Although defendant cited cases for the “principle that back pay is not available where it is the plaintiff’s disability, rather than the defendant’s discrimination, that causes the alleged harm to plaintiff”, those cases were distinguishable:
[Plaintiff here] argues that she was indeed able to work with reasonable accommodations, and that it was only after NYU stopped providing such accommodations that she became unable to work. Thus, the alleged discrimination – NYU’s failure to provide reasonable accommodation – rather than Dr. Tse’s disability caused her harm. If true, then it would only be through the award of back pay that Dr. Tse could be fully compensated for NYU’s discrimination.
As to the offset issue, the court explained:
[M]any Courts in this Circuit have exercised their discretion to decline to deduct collateral source payments from calculations of back pay. [Citing cases] … This Court sees no reason to depart from this trend, nor any reason why the discretion afforded to judges in the context of offsetting unemployment benefits should not extend to disability benefits. Furthermore, the clear holding of Cleveland [v. Policy Mgmt. Sys.
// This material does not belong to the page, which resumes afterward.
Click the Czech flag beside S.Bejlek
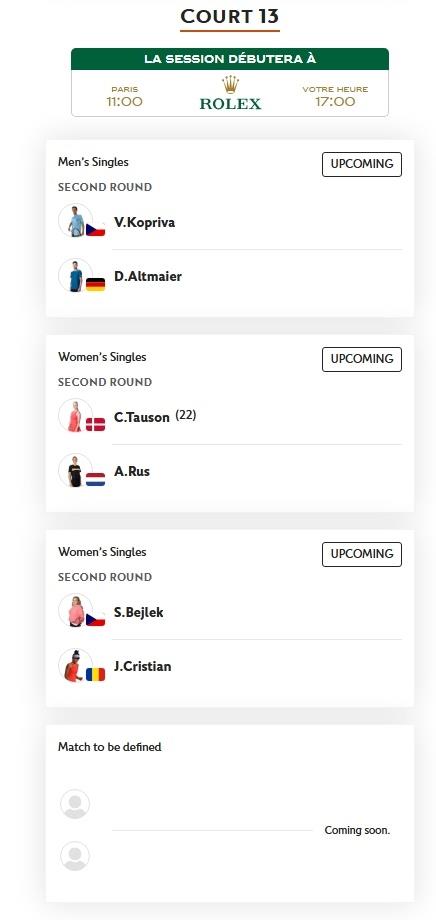 (96, 620)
Corp., 526 U.S. 795 (1999)] and its progeny, which permits ADA claims to move forward despite a finding that a plaintiff is disabled and thus eligible for SSDI benefits, would be rendered meaningless if a major source of potential damages, lost wages, were precluded or offset once a plaintiff applied for and received disability benefits. This is especially true in cases like this one, where the Plaintiff asserts that the Defendant demanded that she go on one hundred percent long-term disability rather than providing her with the reasonable accommodations she needed to remain in her job. Offsetting damages awards based on a plaintiff’s receipt of disability benefits in such situations would create more than a windfall to employers; it would enable employers to shift the burden of their discriminatory conduct onto public and private insurance systems created to serve larger public purposes.